Hericium scaly (Sarcodon Imbricatus)Systematics:
- Department: Basidiomycota (Basidiomycetes)
- Subdivision: Agaricomycotina (Agaricomycetes)
- Class: Agaricomycetes (Agaricomycetes)
- Subclass: Incertae sedis (undefined)
- Order: Thelephorales
- Family: Bankeraceae (Banker)
- Genus: Sarcodon (Sarcodon)
- Species: Sarcodon Imbricatus (Hericium scaly)
- Other names for the mushroom:
- Motley Hericium
- Variegated sarcodon
- Hericium tiled
- Hericium scaly
- Sarcodon tiled
- Variegated sarcodon
- Sarcodon squamosus
Hat: at first the hat is flat-convex, then it becomes concave in the middle. In diameter 25cm. Covered with tiled lagging brown scales. Velvety, dry.
Flesh: thick, dense, whitish-gray in color with a spicy odor.
Disputes: on the underside of the cap there are densely spaced conical spines, pointed thin, about 1 cm long. At first, the thorns are light, but become darker with age.
Spore powder: brown.
Leg: 8 cm long. 2.5 cm thick. Solid, smooth cylindrical shape of the same color with a cap or slightly lighter. Sometimes there are specimens with a purple stem.

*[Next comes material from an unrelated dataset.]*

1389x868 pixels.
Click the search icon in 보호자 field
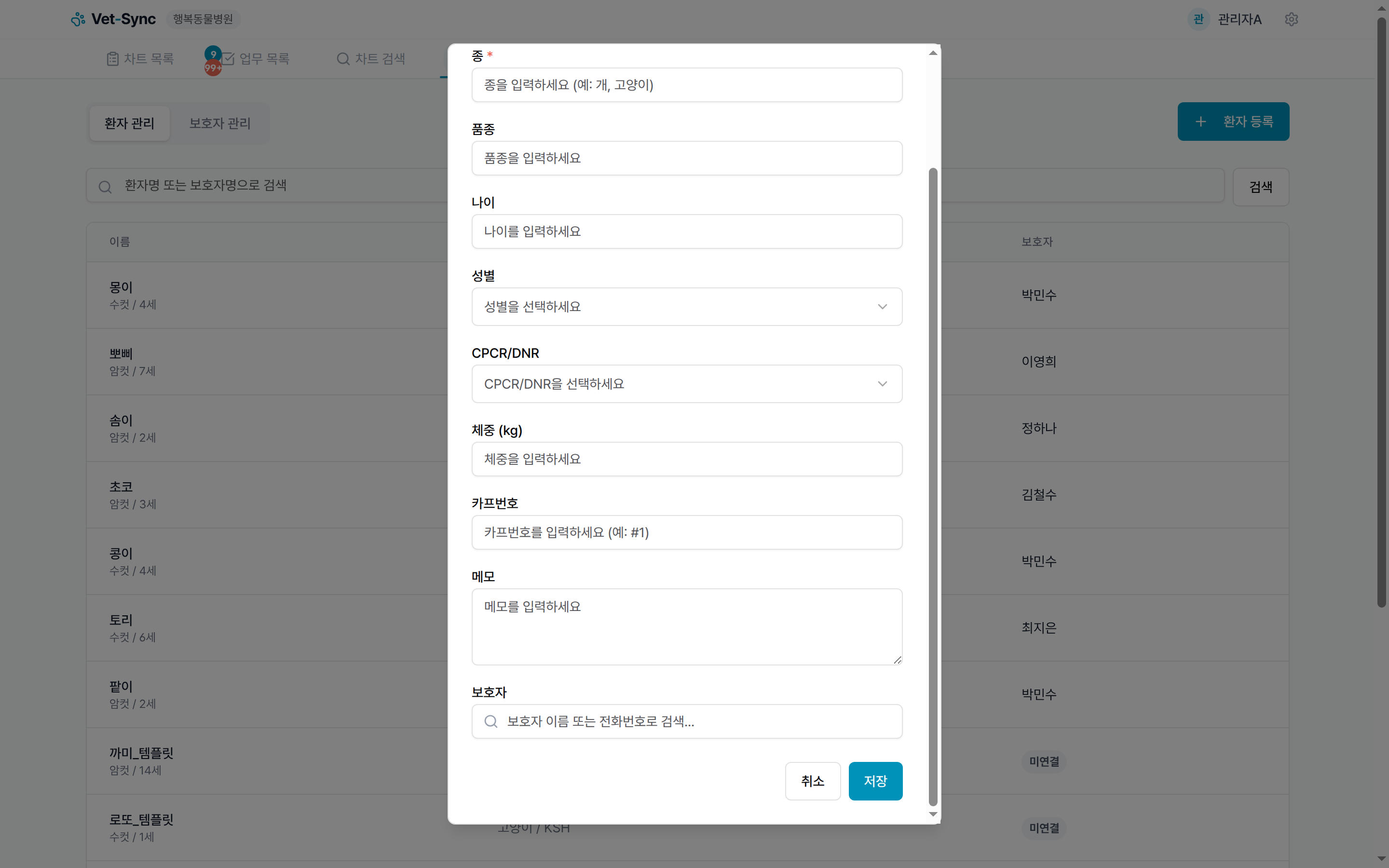tap(491, 721)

Distribution: Hericium flaky occurs in coniferous forests. Growing time is August - November. Rare enough mushroom, grows in large groups. Prefers dry sandy soils. Distributed in all forest zones, but not equally, in places it is absent altogether, and in places it forms circles.
Similarity: The scaled herd's mane can only be confused with similar species of herringbone. Related species:
- Finnish Hericium, characterized by the absence of large scales on the cap, dark pulp in the stem and an unpleasant, bitter or peppery taste
- Hericium is rough, which is slightly smaller than variegated, with a bitter or bitter aftertaste and, like the Finnish, dark flesh in the leg.

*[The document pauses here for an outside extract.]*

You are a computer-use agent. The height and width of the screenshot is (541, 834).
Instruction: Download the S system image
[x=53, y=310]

Edible: The mushroom is good for human consumption. Young mushrooms can be eaten in any form, but tastes best when fried. The bitter taste disappears after boiling. Hericium scaly has an unusual spicy smell, so not everyone will like it. Most often, it is used as a seasoning in small amounts.
Video about the Hericium scaly mushroom:
Remarks: Sarcodon imbricatus grows in the darkest and most inaccessible places on dry sandy soils.
Leena Riihelä , a super-master at dyeing wool with natural dyes, writes on her blog:
This mushroom used to be called Sarcodon imbricatus, but now it has been divided into two species: Sarcodon squamosus, which grows under the pine trees, and Sarcodon imbricatus, which grows under fir trees. There are other differences in spines and sizes, but the easiest way is to see where they grow. This difference in species is important for the dye, because the one that grows under the spruce either gives no color or gives a completely ugly "garbage" color, and the one that grows under the pine trees gives luxurious browns. In fact, over a decade ago, dyers in Sweden began to suspect that there were two different species, and this is now supported by scientific research.
Here on WikiMushroom, Sarcodon squamosus is spelled out the old fashioned way, as a synonym for Sarcodon imbricatus. So far, these barnacles remain to be identified as one species, since the exact definition will be extremely difficult, and from a culinary point of view, there is not much difference.